*What you should do*. Please swap "onion" for "shield" and give back the material that runs from its start through the line containing "coord(438,352)", with nothing else altered.
= = = = =
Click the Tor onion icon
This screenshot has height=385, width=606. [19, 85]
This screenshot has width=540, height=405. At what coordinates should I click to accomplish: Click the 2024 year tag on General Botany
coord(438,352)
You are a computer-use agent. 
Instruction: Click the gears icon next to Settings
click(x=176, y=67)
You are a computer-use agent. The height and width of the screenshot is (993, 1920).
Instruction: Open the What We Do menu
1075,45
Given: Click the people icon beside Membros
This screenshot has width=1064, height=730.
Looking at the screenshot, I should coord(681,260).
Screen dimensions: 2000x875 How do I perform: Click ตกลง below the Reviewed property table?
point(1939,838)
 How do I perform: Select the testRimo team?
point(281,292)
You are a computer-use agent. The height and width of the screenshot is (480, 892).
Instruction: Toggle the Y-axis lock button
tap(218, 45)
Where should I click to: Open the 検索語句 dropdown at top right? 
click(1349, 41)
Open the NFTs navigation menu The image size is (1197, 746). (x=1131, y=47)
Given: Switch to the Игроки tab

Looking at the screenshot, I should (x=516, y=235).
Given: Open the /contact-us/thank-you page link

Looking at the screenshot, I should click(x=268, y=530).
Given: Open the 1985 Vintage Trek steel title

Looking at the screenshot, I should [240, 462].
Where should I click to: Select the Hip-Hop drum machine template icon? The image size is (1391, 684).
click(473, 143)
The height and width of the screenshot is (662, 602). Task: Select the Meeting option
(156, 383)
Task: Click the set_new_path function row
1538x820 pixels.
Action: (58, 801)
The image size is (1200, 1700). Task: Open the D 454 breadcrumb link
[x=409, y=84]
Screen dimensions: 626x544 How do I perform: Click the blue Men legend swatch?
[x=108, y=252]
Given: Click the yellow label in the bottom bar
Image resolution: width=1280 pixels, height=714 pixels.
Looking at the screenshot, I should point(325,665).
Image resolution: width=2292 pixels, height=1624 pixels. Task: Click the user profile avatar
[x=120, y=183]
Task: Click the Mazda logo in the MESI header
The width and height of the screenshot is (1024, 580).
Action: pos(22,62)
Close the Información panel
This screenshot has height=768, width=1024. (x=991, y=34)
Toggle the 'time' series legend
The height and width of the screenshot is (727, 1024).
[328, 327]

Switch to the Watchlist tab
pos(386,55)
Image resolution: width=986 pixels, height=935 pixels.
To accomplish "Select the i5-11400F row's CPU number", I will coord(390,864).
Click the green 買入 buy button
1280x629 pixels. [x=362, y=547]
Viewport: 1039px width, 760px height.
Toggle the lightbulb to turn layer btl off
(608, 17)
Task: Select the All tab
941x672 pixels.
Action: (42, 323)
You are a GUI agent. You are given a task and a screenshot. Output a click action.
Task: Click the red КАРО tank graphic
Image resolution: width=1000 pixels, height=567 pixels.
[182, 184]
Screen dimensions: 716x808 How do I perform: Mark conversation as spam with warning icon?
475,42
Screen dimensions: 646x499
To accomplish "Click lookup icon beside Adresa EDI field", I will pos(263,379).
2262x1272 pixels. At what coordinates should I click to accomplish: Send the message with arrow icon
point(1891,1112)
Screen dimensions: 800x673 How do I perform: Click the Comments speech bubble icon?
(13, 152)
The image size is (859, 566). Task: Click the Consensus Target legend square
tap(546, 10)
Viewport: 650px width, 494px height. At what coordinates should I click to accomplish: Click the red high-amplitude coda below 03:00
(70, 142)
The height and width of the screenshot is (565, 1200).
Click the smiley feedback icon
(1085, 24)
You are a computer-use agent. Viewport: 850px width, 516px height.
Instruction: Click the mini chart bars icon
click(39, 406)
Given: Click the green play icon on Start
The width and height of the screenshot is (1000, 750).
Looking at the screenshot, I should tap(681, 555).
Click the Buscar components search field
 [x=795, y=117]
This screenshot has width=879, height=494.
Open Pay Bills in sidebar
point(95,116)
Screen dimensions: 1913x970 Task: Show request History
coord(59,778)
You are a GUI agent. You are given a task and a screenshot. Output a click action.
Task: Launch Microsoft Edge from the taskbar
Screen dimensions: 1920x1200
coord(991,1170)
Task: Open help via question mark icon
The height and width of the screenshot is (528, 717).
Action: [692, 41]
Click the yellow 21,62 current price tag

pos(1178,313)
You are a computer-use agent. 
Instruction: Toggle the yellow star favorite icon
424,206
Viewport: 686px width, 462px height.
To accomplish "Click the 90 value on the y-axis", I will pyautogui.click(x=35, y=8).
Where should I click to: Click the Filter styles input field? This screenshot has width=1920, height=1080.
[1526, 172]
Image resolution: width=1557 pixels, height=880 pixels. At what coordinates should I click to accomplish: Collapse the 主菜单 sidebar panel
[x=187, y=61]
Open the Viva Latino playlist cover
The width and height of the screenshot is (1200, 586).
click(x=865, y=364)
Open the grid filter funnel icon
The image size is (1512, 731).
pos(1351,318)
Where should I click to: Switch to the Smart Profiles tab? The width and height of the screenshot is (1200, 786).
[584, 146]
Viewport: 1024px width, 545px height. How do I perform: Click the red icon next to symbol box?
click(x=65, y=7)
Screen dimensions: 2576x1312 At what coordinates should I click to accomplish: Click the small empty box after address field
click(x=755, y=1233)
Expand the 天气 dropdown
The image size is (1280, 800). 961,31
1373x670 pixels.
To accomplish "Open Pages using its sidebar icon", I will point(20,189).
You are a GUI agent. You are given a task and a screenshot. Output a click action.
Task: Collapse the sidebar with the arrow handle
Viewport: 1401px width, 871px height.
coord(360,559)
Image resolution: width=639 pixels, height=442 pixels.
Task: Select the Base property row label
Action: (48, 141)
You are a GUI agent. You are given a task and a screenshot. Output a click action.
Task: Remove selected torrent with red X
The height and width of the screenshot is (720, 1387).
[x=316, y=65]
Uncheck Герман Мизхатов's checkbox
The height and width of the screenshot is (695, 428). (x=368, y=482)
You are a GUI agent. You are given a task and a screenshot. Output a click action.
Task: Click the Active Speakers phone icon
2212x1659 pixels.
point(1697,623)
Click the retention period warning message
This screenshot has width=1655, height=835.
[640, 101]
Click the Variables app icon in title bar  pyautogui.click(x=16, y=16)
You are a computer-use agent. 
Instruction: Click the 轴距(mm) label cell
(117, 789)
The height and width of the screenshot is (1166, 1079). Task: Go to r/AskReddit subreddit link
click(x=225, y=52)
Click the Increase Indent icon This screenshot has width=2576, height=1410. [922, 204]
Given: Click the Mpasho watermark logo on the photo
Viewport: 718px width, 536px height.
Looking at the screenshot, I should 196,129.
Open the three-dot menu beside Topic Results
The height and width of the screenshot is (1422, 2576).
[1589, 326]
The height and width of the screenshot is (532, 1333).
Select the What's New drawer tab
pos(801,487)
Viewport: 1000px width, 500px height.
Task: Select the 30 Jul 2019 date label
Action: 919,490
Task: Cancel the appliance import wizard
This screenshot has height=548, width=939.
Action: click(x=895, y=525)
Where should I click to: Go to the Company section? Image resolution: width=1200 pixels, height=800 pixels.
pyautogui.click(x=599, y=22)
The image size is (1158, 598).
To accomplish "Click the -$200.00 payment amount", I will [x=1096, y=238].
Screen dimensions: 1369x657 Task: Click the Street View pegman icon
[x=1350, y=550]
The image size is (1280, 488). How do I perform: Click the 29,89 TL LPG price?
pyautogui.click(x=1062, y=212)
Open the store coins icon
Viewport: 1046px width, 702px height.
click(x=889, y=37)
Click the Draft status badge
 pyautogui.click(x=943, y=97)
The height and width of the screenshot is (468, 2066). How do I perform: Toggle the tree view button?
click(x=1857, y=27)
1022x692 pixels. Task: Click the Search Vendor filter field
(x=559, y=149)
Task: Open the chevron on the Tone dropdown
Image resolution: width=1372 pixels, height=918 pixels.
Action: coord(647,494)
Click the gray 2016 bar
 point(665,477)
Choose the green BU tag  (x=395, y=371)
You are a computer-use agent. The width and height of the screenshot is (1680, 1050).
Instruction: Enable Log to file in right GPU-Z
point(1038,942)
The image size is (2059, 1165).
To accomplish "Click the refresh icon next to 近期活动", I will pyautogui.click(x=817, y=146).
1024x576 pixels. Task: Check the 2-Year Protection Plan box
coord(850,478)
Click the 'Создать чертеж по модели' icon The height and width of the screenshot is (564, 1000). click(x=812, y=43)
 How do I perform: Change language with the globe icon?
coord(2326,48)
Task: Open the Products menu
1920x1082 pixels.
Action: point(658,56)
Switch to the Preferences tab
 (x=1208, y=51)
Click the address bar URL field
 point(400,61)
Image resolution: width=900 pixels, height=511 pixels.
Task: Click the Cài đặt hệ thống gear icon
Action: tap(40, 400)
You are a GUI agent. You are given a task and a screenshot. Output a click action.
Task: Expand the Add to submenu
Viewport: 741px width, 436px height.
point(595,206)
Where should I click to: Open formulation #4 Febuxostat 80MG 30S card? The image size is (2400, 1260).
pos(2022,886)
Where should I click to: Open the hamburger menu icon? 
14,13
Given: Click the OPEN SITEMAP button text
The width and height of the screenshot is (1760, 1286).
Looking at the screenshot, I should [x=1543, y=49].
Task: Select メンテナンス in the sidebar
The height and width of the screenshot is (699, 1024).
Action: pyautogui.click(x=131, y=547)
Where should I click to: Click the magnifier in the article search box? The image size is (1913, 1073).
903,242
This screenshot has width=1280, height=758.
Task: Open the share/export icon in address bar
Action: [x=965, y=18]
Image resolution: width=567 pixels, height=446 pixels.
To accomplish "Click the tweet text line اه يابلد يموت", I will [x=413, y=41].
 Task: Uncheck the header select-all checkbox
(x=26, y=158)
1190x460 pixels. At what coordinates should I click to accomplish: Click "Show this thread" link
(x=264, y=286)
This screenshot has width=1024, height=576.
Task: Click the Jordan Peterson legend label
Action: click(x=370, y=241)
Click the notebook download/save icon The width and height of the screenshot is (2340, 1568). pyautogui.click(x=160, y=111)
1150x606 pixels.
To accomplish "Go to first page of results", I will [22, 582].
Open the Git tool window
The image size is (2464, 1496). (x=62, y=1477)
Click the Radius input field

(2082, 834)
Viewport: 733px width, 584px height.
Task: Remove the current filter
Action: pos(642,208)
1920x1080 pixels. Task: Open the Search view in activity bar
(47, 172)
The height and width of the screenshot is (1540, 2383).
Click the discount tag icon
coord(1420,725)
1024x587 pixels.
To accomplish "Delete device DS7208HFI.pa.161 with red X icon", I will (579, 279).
= = = = =
*In response*.
Click the Tor shield icon
This screenshot has height=385, width=606. [19, 85]
This screenshot has width=540, height=405. At what coordinates should I click to accomplish: Click the 2024 year tag on General Botany
coord(438,352)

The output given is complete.